I have quite a few, so this is quite hard. One moment that stands out is a meeting that I had in early February 2016 with Oral History & Language Lab Coordinator for the Museum of Anthropology Gerry Lawson, Xwi7xwa librarian Kim Lawson, Museum of Anthropology curator Pam Brown and Bella Bella Community School teacher Fran Brown. We met so that I could unveil a Heiltsuk Unicode keyboard and a mobile dictionary app that I had developed as part of both my work through the UBC Arts Undergraduate Research Award as well as my Honours. I had been working extremely hard on the projects and most of my previous consultation and correspondence had been either indirectly through my AURA and Honours supervisor or over email, so to actually be able to meet with some of the people who will primarily use these tools was really incredible and motivating.
Although, I still remember a time back in the beginning of second year when I understood my first bit of conversational Gitksan. I had been meeting twice weekly with fluent Gitksan speaker and elder Barbara Harris as part of my participation in the Gitksan Research Lab, and then one day she asked me how I was doing and if I could get her a glass of water.
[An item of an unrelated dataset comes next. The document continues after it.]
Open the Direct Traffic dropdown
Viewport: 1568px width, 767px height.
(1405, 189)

I replied that I was doing well, and then as I was walking down the hallway to get her water it hit me that the entire (very small) interaction had been entirely in Gitksan. That was definitely a memorable moment.
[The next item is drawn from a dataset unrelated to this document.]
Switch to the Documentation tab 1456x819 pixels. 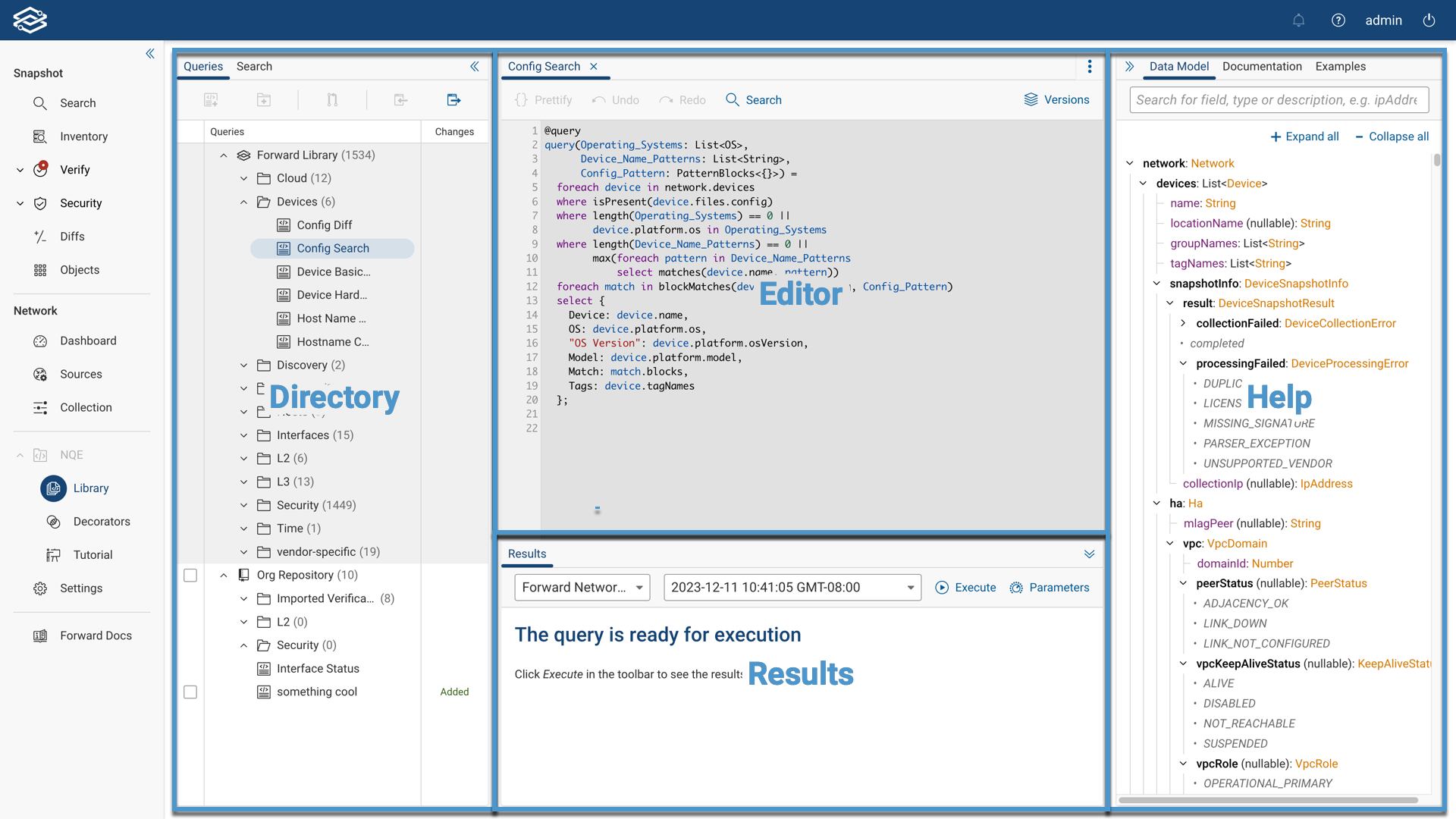(x=1262, y=67)
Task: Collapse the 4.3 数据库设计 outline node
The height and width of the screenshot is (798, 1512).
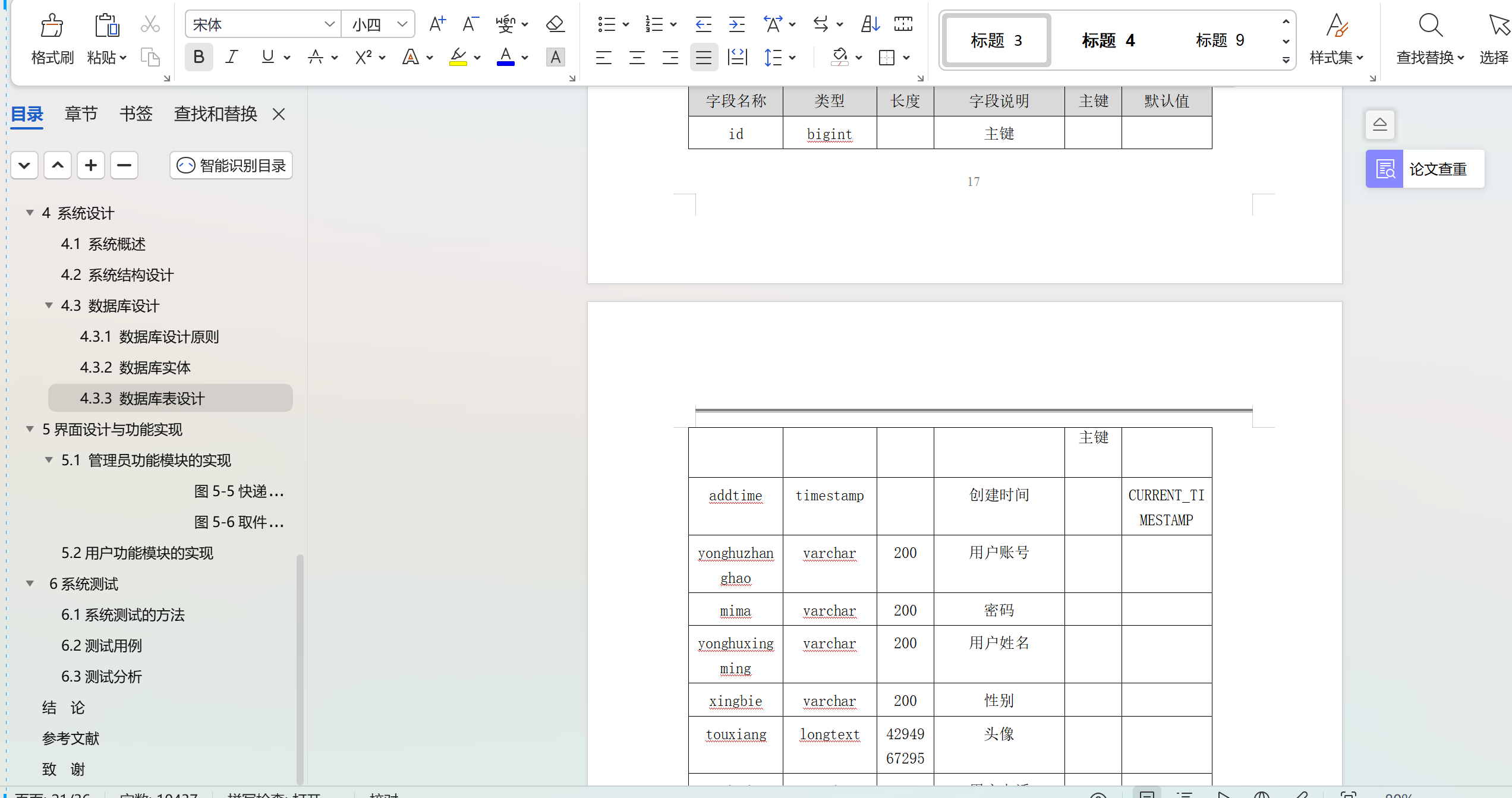Action: [x=49, y=305]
What kind of challenges have you have faced throughout your UBC experience?
Without a doubt my studies have been trying at times both intellectually and emotionally, but looking back on it, I have simply felt so supported by – first and foremost, my parents – but also the elders who I’ve worked with, my classmates, professors, supervisors, TAs, and counsellors that no single challenge seemed impossible. I really can’t overstate how privileged I feel and how lucky I am to have had the experiences that I did at UBC and to have been supported by so many incredible people.
If you could redo your UBC experience, what’s one thing you would change?
I really feel so fortunate to have had so many incredible experiences at UBC. I think getting involved at an early point was critical, so even though I started working with the Gitksan Research Lab in my second semester of first year, knowing what I know now, I would have started on day one and gotten involved then. I also probably would have liked to have spent more time out at the UBC Farm.
What is your next step after graduation?
I feel like grad school can put unnecessary pressure on collaborative, community-based research and language revitalization work. That is, if I were to jump into a graduate program, come up with an idea for a thesis and then go to the community to collaborate on it, there would be a whole lot of deadlines and expectations that I might be going into that community with that could stifle true collaboration. So, it’s my intention to move up to Gitksan territory in the spring of 2017 to further some of the work I have started, primarily with the Gitksan online and app-based dictionaries, deepen some of the relationships I’ve been creating on my yearly visits in the summer and see where it takes me! Between now and then I’ll be continuing my work as a research assistant in both the FNIS and FNEL programs, working as a technology consultant for the Gitksan Research Lab’s dictionary projects and running a food truck that I started, own and operate on Vancouver Island (www.jumavictoria.com).
 A language spoken along the Skeena river and surrounding tributaries in Northern BC and the language community which I have worked with the longest.